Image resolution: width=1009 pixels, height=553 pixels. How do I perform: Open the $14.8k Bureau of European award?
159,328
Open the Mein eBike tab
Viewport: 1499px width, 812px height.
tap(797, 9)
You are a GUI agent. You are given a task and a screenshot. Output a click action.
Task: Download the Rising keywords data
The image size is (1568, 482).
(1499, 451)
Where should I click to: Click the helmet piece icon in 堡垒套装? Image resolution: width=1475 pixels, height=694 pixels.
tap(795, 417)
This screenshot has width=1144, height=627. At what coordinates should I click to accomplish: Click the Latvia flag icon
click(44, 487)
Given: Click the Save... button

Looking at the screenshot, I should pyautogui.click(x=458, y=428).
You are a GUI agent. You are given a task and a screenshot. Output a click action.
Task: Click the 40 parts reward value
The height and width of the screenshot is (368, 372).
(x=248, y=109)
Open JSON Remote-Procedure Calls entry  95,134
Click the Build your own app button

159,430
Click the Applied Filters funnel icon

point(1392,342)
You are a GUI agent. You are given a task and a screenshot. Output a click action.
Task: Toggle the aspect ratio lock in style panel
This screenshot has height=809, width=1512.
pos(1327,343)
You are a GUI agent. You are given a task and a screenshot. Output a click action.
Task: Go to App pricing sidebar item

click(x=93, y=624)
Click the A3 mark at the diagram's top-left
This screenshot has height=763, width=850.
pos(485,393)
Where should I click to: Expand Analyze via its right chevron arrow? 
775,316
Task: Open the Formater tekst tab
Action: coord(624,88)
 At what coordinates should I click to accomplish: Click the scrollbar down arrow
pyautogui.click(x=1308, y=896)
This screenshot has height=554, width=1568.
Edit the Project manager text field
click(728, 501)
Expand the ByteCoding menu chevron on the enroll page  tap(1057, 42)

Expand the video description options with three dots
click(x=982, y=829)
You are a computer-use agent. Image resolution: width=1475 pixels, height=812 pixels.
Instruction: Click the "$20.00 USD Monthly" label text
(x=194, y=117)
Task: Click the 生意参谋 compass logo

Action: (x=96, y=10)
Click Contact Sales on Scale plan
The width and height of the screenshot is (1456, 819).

★ ★ ★ ★ ★ ★ ★

# [What the task requires]
Format the material above as a numbered list, one entry per line, and omit the blank lines.

# [Solved problem]
1. Image resolution: width=1009 pixels, height=553 pixels. How do I perform: Open the $14.8k Bureau of European award?
2. 159,328
3. Open the Mein eBike tab
4. Viewport: 1499px width, 812px height.
5. tap(797, 9)
6. You are a GUI agent. You are given a task and a screenshot. Output a click action.
7. Task: Download the Rising keywords data
8. The image size is (1568, 482).
9. (1499, 451)
10. Where should I click to: Click the helmet piece icon in 堡垒套装? Image resolution: width=1475 pixels, height=694 pixels.
11. tap(795, 417)
12. This screenshot has width=1144, height=627. At what coordinates should I click to accomplish: Click the Latvia flag icon
13. click(44, 487)
14. Given: Click the Save... button
15. Looking at the screenshot, I should pyautogui.click(x=458, y=428).
16. You are a GUI agent. You are given a task and a screenshot. Output a click action.
17. Task: Click the 40 parts reward value
18. The height and width of the screenshot is (368, 372).
19. (x=248, y=109)
20. Open JSON Remote-Procedure Calls entry  95,134
21. Click the Build your own app button
22. 159,430
23. Click the Applied Filters funnel icon
24. point(1392,342)
25. You are a GUI agent. You are given a task and a screenshot. Output a click action.
26. Task: Toggle the aspect ratio lock in style panel
27. This screenshot has height=809, width=1512.
28. pos(1327,343)
29. You are a GUI agent. You are given a task and a screenshot. Output a click action.
30. Task: Go to App pricing sidebar item
31. click(x=93, y=624)
32. Click the A3 mark at the diagram's top-left
33. This screenshot has height=763, width=850.
34. pos(485,393)
35. Where should I click to: Expand Analyze via its right chevron arrow? 
36. 775,316
37. Task: Open the Formater tekst tab
38. Action: coord(624,88)
39.  At what coordinates should I click to accomplish: Click the scrollbar down arrow
40. pyautogui.click(x=1308, y=896)
41. This screenshot has height=554, width=1568.
42. Edit the Project manager text field
43. click(728, 501)
44. Expand the ByteCoding menu chevron on the enroll page  tap(1057, 42)
45. Expand the video description options with three dots
46. click(x=982, y=829)
47. You are a computer-use agent. Image resolution: width=1475 pixels, height=812 pixels.
48. Instruction: Click the "$20.00 USD Monthly" label text
49. (x=194, y=117)
50. Task: Click the 生意参谋 compass logo
51. Action: (x=96, y=10)
52. Click Contact Sales on Scale plan
53. The width and height of the screenshot is (1456, 819).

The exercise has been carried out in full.